[Data provided start]

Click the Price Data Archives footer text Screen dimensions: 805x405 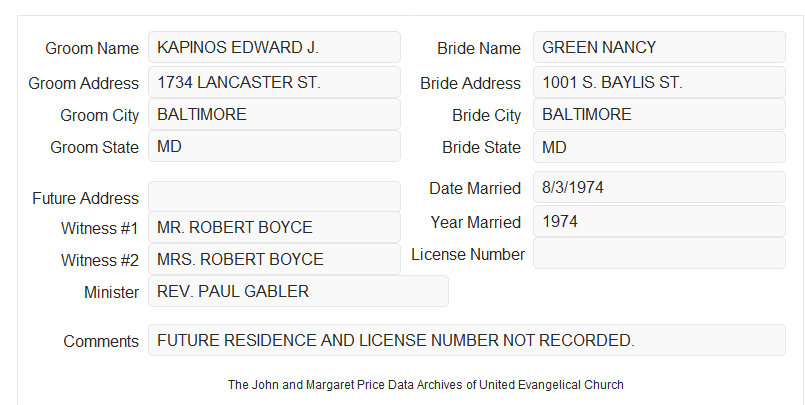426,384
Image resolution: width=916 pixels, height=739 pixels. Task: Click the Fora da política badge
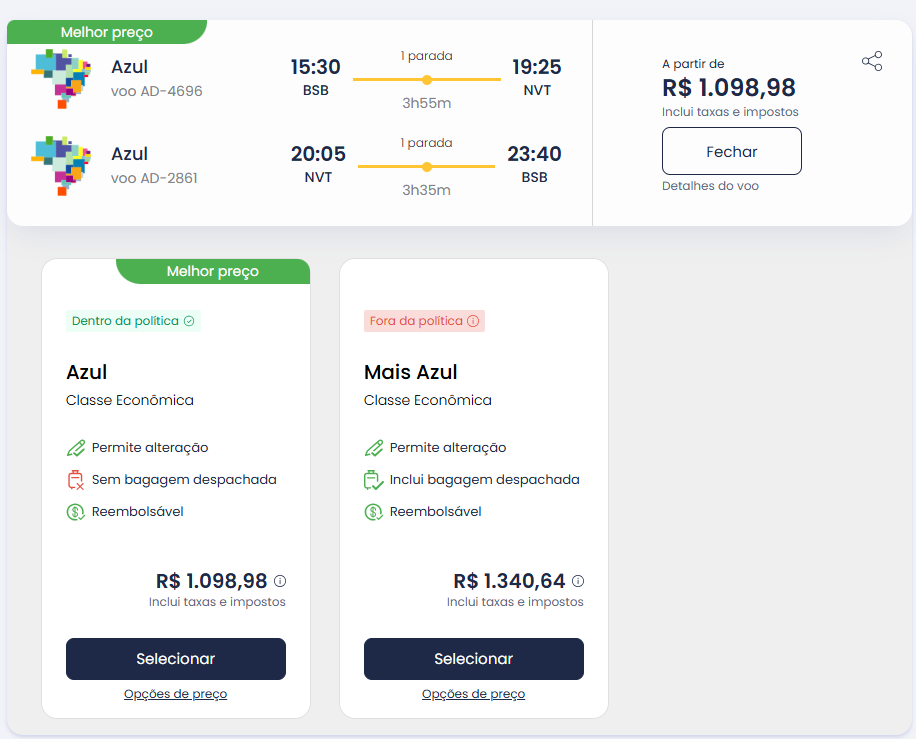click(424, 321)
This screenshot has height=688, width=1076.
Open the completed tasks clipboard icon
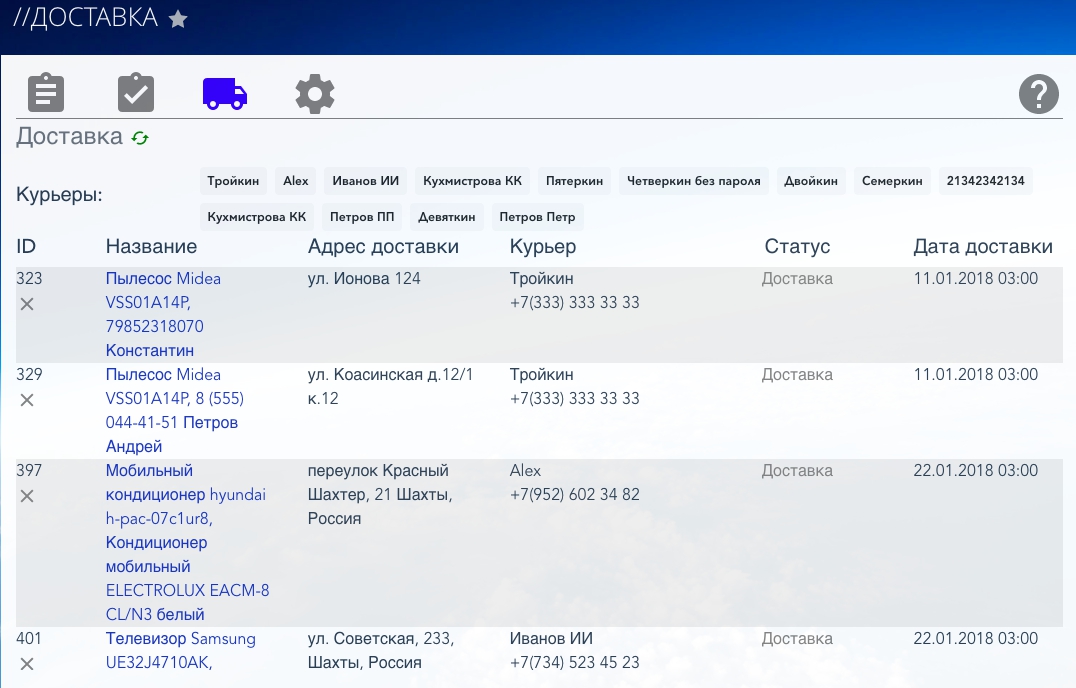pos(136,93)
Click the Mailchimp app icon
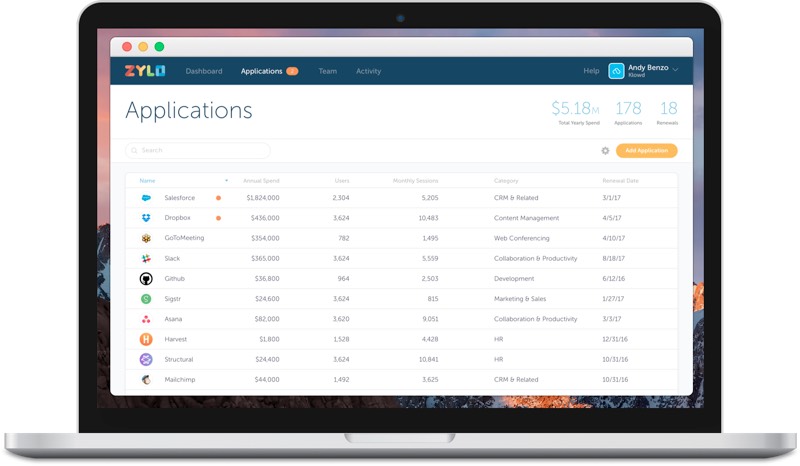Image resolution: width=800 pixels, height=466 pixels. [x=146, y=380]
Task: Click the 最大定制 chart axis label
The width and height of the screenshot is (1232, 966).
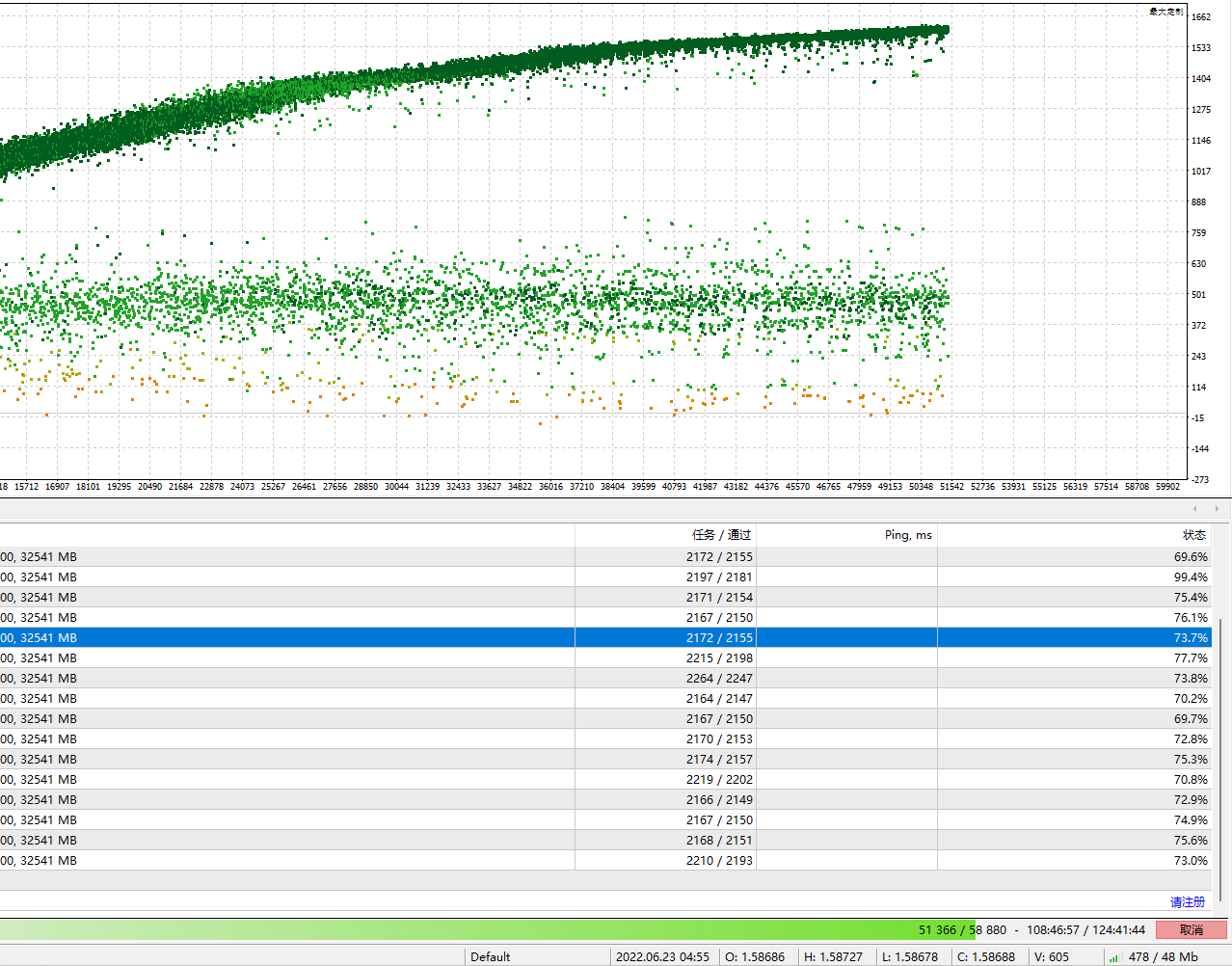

[Data provided end]

Goal:
Swap "screenshot" for "image" in the rows from the line with "Task: Click the 最大定制 chart axis label" through the end of the rows, changing nothing else, and give back only those lines without the pictures.

Reply to the exercise:
Task: Click the 最大定制 chart axis label
The width and height of the image is (1232, 966).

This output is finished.